Il mio otto triangoli me l’aveva regalato mio zio, era un cappello vecchio e mi piaceva proprio per questo. Ma avevo la testa piccola, e per farlo stare su dovevo mettermelo dietro le orecchie: la cosa mi preoccupava molto perché credevo che a furia di portarlo le mie orecchie si sarebbero allargate per sempre, però non avevo scelta: о dietro le orecchie о quello mi copriva metà della faccia. Un giorno mia mamma lo ha preso e lo ha adattato alla mia testa, e quello è stato proprio un bel giorno.
L’otto triangoli era un cappello cosi importante che raccontava storie e generava modi di dire. In gergo criminale la frase «portare otto triangoli» vuol dire compiere un crimine о partecipare alla gestione di affari criminali. La frase «tenere otto triangoli dritti» significa stare all’erta, essere preoccupati per qualche pericolo. «Mettere otto triangoli sulla nuca», invece, significa avere un comportamento aggressivo, prepararsi a un’aggressione. «Otto triangoli messo storto» vuol dire mostrare un comportamento tranquillo, rilassato. «Mettere otto triangoli sugli occhi» significa annunciare la necessità di sparire, nascondersi. «Riempire otto triangoli» significa prendere qualcosa in abbondanza.

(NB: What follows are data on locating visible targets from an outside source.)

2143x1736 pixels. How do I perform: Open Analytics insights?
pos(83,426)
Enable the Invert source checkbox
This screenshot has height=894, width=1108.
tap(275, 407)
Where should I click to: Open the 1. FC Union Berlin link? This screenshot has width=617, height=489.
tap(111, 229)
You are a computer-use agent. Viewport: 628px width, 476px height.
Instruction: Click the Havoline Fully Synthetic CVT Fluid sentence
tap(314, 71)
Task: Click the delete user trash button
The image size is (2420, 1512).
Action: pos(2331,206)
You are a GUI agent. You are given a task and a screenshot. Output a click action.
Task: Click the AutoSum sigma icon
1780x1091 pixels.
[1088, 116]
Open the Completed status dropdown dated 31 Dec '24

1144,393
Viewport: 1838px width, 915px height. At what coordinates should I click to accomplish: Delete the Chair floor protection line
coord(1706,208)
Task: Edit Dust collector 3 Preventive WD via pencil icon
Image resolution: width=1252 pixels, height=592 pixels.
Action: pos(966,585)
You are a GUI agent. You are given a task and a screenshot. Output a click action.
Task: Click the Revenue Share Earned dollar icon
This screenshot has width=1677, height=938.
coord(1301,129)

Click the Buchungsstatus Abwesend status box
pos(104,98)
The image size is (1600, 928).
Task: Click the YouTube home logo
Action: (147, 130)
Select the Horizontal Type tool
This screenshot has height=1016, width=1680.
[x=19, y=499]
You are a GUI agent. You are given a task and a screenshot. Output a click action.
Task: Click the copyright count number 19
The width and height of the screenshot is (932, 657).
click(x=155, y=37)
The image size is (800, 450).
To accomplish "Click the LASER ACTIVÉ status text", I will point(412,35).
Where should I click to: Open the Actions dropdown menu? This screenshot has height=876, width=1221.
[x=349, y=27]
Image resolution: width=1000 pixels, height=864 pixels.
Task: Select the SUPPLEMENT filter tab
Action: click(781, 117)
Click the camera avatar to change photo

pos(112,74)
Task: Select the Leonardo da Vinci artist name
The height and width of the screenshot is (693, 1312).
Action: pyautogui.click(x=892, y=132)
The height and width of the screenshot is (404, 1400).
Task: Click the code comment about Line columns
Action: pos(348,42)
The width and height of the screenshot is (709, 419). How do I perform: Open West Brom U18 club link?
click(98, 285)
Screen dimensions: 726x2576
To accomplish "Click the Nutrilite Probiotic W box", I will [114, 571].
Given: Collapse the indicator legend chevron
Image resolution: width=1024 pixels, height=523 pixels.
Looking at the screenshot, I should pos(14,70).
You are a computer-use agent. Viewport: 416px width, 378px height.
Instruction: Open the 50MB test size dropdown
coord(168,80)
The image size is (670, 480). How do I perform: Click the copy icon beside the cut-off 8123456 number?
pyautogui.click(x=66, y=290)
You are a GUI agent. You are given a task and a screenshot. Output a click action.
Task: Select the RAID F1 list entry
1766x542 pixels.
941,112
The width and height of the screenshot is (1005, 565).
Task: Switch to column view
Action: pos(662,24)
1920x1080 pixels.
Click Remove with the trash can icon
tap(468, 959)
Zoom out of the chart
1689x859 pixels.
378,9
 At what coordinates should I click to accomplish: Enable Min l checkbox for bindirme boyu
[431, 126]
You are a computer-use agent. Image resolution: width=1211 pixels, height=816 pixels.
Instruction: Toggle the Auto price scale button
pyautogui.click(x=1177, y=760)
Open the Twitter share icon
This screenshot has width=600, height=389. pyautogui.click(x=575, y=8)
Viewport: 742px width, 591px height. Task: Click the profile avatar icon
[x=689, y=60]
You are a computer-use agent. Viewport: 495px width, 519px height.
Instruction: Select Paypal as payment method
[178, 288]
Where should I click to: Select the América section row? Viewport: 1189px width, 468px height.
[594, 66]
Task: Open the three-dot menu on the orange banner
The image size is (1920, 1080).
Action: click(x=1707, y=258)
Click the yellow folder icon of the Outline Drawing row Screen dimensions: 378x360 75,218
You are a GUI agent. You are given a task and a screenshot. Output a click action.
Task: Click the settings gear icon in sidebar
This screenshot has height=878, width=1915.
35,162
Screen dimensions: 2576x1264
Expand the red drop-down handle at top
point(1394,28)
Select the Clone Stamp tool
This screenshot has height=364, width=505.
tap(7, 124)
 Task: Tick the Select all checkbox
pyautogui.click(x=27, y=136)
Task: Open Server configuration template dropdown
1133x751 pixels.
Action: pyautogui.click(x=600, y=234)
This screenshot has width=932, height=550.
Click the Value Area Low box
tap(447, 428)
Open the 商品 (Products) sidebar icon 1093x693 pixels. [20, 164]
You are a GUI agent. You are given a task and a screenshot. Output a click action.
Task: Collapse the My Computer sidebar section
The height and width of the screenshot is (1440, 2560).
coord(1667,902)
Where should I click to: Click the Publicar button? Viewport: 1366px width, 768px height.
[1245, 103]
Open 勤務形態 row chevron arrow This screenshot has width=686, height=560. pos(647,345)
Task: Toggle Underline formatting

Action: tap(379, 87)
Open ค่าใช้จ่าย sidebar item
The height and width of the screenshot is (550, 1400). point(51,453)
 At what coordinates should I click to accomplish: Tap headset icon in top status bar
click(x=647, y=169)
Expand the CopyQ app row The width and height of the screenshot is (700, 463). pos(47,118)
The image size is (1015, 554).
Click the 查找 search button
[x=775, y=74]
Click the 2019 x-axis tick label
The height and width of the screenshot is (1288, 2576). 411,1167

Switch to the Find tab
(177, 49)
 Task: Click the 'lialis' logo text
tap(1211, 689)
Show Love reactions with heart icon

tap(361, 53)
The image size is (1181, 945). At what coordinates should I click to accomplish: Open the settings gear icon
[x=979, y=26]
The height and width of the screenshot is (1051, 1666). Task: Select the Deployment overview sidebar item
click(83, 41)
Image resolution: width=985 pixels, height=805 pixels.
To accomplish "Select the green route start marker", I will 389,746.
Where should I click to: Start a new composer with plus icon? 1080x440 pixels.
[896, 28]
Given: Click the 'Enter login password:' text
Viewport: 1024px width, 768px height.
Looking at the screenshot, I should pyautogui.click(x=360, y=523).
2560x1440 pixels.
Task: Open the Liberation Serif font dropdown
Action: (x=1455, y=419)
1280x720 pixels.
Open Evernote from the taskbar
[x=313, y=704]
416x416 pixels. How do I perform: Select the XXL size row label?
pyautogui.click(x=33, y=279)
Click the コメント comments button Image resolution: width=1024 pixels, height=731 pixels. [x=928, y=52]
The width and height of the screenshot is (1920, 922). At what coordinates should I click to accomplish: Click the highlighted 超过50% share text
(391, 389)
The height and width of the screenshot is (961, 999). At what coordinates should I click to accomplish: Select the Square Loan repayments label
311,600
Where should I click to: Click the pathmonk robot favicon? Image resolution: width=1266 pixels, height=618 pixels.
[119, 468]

Spesso io riempivo davvero il mio cappello, ad esempio quando noi ragazzi andavamo a trovare zia Marta, una donna che abitava da sola in riva al fiume ed era famosa per le sue marmellate. Le portavamo le mele che avevamo rubato dai giardini delle fattorie collettive dall’altra parte del fiume, e l’aiutavamo a pulirle, per fare la marmellata. Preparava i pirozki, piccoli biscotti che riempiva di marmellata. Ci mettevamo tutti in cerchio seduti su piccoli sgabelli nel cortile davanti a casa sua, con la porta della cucina spalancata, dove bolliva sempre qualcosa sul fuoco; pescavamo le mele dai sacchi, le sbucciavamo con i nostri coltelli e poi le buttavamo in un grosso pentolone con l’acqua dentro. Quando quello era pieno, lo portavamo in casa tutti quanti, usando due lunghe assi di legno che agganciavamo al pentolone come maniglie. Zia Marta ci voleva bene, ci dava da mangiare in abbondanza, tornavamo sempre a casa con le pance piene e con i pirozki tra le mani. Io i miei li mettevo nel cappello e li mangiavo mentre camminavo.
Al cappello a otto triangoli sono dedicate molte opere della tradizione criminale: proverbi, poesie, canzoni. Siccome io passavo tanto tempo con i vecchi criminali, ad ascoltarli cantare о recitare poesie, ne sapevo molte a memoria. Una canzone, la mia preferita, diceva cosi:
L’otto triangoli era al centro di tutto: lo si nominava di continuo, si scommetteva su di lui in varie situazioni. Spesso nei discorsi tra criminali, sia minorenni che adulti, capitava di sentire la frase: «Che il mio cappello a otto triangoli prenda fuoco sulla mia testa se non è vero quel che dico», о «Che il mio cappello voli via dalla mia testa», oppure la variante più macabra: «Che il mio cappello mi soffochi a morte».
Nella nostra società era vietato giurare, era considerata una specie di debolezza, un’offesa verso se stessi, perché chi giura insinua che quel che sta dicendo non è vero. Ma tra ragazzi, parlando, tante volte i giuramenti scappavano, e si giurava sul proprio cappello. Non si doveva mai giurare sulla madre, sui genitori e parenti in genere, su Dio e sui santi. Né sulla propria salute о ancor peggio sulla propria anima, perché veniva considerato come un «danneggiamento alla proprietà di Dio». Non restava che sfogarsi sul proprio cappello.